Let’s be clear. Sooner or later, either through choice, customer sentiment, or legislation, we will all be selling less things. Certainly as ‘retailers as a whole’ and, as individual businesses.

This will be the ‘Journey of a lifetime’ for a retail industry built on volume growth, and a distinct change of direction for the journeys of many existing retailers.

Critically, it’s success will be determined by the journey of the product, and by the journey of the customer.

Making sales, making profit for any retail business, will depend conclusively and emphatically on how well and high tightly the journeys of their products and their customers are entwined with their own!

These journeys are for life, in every sense.

Retail businesses will need to make more money from the lifetimes of their products. The retailer will need to have complete accountability and responsibility for a product from its origins as the constituents of materials, through the B&M process, the selling process, and then for its lifetime as a possession of one or more customers.

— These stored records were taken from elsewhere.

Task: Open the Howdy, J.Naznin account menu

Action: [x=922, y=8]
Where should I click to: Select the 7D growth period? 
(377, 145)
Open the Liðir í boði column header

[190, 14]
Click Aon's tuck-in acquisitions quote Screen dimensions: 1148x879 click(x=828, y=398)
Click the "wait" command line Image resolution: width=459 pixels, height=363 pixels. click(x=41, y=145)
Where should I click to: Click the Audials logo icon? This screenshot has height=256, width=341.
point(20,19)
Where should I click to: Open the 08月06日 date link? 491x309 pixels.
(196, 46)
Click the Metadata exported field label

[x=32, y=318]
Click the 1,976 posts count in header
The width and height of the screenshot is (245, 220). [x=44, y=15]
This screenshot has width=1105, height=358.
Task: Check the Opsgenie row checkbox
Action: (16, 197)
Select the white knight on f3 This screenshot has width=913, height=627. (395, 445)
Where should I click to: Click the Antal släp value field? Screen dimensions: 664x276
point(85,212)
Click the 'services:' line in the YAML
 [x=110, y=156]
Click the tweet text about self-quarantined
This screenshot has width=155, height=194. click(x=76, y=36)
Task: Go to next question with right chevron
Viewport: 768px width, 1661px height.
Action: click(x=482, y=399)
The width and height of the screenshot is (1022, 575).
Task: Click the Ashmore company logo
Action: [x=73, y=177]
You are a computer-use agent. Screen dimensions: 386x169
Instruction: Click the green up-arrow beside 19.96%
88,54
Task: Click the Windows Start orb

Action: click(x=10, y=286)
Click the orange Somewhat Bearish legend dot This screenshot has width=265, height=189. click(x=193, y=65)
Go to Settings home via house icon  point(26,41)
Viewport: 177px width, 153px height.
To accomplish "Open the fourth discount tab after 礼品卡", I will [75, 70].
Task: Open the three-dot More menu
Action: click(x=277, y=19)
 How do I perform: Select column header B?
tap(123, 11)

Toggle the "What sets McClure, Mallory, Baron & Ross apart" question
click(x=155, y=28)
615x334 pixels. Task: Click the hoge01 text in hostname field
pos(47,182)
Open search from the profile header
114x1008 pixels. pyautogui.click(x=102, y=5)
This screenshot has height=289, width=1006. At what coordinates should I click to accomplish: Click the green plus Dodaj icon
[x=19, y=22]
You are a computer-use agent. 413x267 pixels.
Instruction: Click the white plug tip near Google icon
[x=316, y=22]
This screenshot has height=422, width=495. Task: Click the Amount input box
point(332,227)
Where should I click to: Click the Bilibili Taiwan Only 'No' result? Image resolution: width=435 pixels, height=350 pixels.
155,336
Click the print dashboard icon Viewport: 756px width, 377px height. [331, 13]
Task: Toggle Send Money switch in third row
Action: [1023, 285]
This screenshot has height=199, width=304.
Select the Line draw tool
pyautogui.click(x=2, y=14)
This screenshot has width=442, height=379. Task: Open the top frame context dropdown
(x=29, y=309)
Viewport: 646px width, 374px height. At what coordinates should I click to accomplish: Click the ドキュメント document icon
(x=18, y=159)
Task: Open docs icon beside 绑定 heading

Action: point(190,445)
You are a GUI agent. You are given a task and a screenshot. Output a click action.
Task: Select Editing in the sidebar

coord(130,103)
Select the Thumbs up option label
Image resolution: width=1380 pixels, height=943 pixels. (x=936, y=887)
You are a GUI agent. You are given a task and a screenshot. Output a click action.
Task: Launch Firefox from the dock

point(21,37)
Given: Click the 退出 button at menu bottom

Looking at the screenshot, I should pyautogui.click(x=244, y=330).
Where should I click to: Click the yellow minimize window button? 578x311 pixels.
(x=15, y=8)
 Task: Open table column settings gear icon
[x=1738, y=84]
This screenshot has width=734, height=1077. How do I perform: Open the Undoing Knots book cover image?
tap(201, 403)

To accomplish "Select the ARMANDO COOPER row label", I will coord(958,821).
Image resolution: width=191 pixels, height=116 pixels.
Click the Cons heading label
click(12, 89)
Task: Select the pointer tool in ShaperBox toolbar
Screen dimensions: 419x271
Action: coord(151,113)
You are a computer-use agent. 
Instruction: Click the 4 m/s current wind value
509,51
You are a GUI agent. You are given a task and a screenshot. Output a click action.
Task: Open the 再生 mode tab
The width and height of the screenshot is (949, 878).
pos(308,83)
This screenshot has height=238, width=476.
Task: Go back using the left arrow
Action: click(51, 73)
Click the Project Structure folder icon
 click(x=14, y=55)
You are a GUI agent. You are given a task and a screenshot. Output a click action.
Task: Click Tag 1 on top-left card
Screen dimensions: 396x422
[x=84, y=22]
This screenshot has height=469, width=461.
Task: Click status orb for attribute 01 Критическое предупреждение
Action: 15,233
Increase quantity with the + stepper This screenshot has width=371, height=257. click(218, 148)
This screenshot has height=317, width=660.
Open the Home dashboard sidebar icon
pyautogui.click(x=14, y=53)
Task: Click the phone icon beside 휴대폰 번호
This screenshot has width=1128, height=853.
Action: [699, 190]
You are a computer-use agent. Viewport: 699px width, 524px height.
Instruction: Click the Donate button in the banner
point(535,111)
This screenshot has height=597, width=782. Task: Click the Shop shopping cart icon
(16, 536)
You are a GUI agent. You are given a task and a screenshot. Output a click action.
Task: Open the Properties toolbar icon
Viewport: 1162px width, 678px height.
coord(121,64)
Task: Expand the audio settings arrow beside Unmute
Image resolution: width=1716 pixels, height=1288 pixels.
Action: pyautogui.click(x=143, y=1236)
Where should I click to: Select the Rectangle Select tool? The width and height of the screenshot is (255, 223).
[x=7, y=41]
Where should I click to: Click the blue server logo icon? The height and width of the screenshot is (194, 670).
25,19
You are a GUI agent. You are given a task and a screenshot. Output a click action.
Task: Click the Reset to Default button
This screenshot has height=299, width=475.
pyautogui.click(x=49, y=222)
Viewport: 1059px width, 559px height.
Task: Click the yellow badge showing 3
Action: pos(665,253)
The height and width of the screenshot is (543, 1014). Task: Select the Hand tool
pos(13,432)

Only with this level of accountability will a retailer be able to invest in every customer relationship on a products journey. To make profit from longevity.

Only with this level of responsibility will a retailer be able to invest in every product relationship on a customer’s journey. To make profit from loyalty.

We will sell less new things, but we will sell, re-sell, rent, re-invent, repair, and recycle each new thing many more times.

The profit is cumulative. The profit is earned from longevity & loyalty.

This is a lesson in patience. A difficult lesson for an industry that has grown fat on being fast and impatient.

For all the talk of AI, and the metaverse, the most important technology of our age will be unseen by the customer. It will be that which allows the retailer to follow and link the journeys of its products and the journeys of its customers for life.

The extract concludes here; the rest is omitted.